Regione. “Nell’ultimo consiglio regionale, con l’interpellanza sul ciclo dei rifiuti, la maggioranza ha definitivamente scoperto le sue carte e, anziché incentivare il compostaggio aerobico (proiettandolo su larga scala regionale negli impianti che già esistono) in modo da restituire sostanza organica di alta qualità ai terreni agricoli senza produrre inquinanti, ha confermato di voler costruire per tutta la Liguria biodigestori anaerobici: megastrutture ad alto tasso di inquinamento, che producono percolato, nano e micro-particolato ed emissioni di gas da pre e post-combustione”. A spiegarlo è Marco De Ferrari, portavoce del MoVimento 5 Stelle in Regione Liguria

“Pure la Germania, dopo averne costruiti a migliaia, si è resa conto (molto tardi) dell’errore e sta compiendo enormi passi indietro rispetto a questo assurdo trattamento dei rifiuti. Le Direttive Europee (ultima quella del 24 maggio 2012) ci indirizzano rigorosamente verso la strategia rifiuti zero, incentivando la prevenzione e mettendo come prioritario il recupero di materia rispetto al recupero di energia”.

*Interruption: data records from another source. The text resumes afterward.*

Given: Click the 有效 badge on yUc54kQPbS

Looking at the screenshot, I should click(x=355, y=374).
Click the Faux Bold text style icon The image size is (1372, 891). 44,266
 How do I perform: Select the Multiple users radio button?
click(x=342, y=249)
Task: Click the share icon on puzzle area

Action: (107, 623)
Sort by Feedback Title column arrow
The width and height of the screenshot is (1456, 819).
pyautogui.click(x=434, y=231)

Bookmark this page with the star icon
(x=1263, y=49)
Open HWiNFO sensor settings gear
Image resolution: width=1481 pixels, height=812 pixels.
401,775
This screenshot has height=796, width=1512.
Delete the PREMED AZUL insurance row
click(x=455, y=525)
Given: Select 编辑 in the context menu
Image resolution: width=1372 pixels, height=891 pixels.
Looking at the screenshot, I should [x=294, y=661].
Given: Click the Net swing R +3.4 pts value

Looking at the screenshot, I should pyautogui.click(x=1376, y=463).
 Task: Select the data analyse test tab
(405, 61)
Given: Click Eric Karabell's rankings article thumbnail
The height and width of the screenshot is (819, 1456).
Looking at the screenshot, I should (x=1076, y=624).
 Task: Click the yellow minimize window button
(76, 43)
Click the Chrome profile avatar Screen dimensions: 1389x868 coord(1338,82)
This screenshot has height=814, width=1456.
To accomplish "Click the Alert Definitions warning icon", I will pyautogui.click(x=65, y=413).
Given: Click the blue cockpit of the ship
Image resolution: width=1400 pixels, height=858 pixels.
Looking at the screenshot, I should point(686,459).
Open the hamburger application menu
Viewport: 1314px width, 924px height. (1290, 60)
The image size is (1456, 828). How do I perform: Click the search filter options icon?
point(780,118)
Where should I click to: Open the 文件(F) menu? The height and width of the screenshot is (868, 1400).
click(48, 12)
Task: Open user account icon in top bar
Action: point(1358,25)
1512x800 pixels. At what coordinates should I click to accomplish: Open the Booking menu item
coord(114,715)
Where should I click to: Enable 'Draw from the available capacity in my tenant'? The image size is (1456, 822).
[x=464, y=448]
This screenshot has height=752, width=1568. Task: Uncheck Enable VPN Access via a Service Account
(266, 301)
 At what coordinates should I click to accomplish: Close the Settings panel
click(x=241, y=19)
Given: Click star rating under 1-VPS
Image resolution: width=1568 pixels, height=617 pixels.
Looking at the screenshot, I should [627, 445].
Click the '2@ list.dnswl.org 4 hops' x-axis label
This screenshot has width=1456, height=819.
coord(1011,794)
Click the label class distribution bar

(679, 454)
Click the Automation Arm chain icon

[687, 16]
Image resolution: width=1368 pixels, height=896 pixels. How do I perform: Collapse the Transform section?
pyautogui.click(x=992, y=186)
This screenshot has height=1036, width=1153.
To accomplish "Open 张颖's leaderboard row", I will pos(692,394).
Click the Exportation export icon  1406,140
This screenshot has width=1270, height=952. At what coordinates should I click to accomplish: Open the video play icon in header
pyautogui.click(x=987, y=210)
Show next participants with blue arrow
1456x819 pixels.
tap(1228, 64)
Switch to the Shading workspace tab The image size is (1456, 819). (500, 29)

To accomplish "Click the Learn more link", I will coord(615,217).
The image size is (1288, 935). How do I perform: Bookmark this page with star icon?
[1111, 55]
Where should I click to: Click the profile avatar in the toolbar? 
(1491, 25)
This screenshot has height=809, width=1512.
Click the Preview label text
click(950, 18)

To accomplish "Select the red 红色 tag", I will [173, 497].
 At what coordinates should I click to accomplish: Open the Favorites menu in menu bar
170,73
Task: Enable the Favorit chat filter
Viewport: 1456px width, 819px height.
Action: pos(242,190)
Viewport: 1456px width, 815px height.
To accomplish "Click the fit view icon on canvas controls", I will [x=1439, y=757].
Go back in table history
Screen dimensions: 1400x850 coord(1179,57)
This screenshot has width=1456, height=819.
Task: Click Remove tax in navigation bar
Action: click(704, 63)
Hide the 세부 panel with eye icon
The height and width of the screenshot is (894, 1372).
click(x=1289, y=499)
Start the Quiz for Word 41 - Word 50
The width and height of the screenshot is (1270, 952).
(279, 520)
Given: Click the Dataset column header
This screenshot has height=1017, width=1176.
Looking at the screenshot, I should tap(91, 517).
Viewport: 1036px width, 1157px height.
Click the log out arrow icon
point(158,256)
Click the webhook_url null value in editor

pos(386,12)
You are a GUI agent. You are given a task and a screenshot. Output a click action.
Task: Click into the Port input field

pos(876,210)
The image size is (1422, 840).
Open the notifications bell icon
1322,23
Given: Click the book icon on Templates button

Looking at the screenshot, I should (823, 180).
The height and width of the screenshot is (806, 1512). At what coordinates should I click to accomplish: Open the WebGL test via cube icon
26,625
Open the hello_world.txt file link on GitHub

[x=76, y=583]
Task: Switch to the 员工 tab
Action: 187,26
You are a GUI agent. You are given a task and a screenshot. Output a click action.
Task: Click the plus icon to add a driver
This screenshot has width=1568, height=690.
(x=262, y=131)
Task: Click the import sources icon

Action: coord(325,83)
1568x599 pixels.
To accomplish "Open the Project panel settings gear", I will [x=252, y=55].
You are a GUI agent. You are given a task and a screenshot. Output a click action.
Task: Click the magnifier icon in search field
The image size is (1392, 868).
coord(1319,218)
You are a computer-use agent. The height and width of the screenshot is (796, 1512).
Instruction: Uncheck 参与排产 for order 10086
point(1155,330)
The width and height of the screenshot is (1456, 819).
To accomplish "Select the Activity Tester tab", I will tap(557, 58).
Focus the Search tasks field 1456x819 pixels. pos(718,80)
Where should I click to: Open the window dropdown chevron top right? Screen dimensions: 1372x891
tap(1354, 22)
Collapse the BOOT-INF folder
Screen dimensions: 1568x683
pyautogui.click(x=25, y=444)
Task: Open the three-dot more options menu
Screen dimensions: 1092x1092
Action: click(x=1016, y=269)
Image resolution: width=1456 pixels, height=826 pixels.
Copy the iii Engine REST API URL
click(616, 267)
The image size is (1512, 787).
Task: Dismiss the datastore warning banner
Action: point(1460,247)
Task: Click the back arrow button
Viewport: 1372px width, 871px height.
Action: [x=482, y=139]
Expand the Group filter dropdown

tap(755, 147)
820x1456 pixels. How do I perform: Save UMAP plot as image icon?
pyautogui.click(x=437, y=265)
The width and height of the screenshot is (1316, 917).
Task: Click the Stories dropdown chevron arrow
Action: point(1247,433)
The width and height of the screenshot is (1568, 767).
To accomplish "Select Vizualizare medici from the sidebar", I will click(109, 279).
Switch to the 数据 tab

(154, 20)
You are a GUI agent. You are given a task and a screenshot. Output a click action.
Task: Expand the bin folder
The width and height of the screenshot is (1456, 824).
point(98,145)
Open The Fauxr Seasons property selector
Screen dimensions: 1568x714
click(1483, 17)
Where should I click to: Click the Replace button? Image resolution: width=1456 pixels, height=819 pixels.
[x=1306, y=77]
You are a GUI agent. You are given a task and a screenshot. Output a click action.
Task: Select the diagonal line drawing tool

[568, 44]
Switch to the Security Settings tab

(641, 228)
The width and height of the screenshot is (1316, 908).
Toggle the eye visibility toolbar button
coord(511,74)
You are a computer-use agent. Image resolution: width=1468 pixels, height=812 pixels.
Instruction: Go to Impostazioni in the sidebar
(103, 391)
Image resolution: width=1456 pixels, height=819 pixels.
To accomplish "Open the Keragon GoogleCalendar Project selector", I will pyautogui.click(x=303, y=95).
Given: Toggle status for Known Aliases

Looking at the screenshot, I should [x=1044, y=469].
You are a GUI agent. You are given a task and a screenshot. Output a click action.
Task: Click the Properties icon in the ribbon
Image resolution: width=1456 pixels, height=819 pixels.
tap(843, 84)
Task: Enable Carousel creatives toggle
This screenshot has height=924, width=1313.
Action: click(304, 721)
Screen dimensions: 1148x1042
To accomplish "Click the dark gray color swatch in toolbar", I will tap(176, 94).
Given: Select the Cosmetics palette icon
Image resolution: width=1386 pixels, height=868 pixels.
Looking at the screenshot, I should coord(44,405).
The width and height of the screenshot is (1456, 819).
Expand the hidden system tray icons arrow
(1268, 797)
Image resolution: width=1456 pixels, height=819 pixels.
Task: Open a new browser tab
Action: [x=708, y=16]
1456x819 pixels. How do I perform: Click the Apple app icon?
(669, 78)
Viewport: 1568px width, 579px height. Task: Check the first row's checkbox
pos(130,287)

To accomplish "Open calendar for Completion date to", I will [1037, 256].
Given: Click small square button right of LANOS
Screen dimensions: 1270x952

“Ormai – continua – abbiamo capito che la formuletta magica “ce lo chiede l’Europa” viene (ab)usata dai partiti solo per farci digerire ogni genere di porcata, anche (e soprattutto) quelle che con l’Europa poco o nulla hanno a che fare. Perciò, di fronte a questa assurda proposta, noi non ci “tapperemo il naso”, ma andremo avanti, partecipando ai tavoli tecnici tematici sui rifiuti come promesso ieri dall’Assessore Giampedrone, fino a che la maggioranza non capirà e cambierà rotta”.

“Bisogna guardare oltre e sapere che esiste un’Europa che guarda a uno sviluppo sostenibile. Basta con la deturpazione dell’ambiente. La Regione deve avviare al più presto Rifiuti Zero. Ce lo chiede l’Europa”.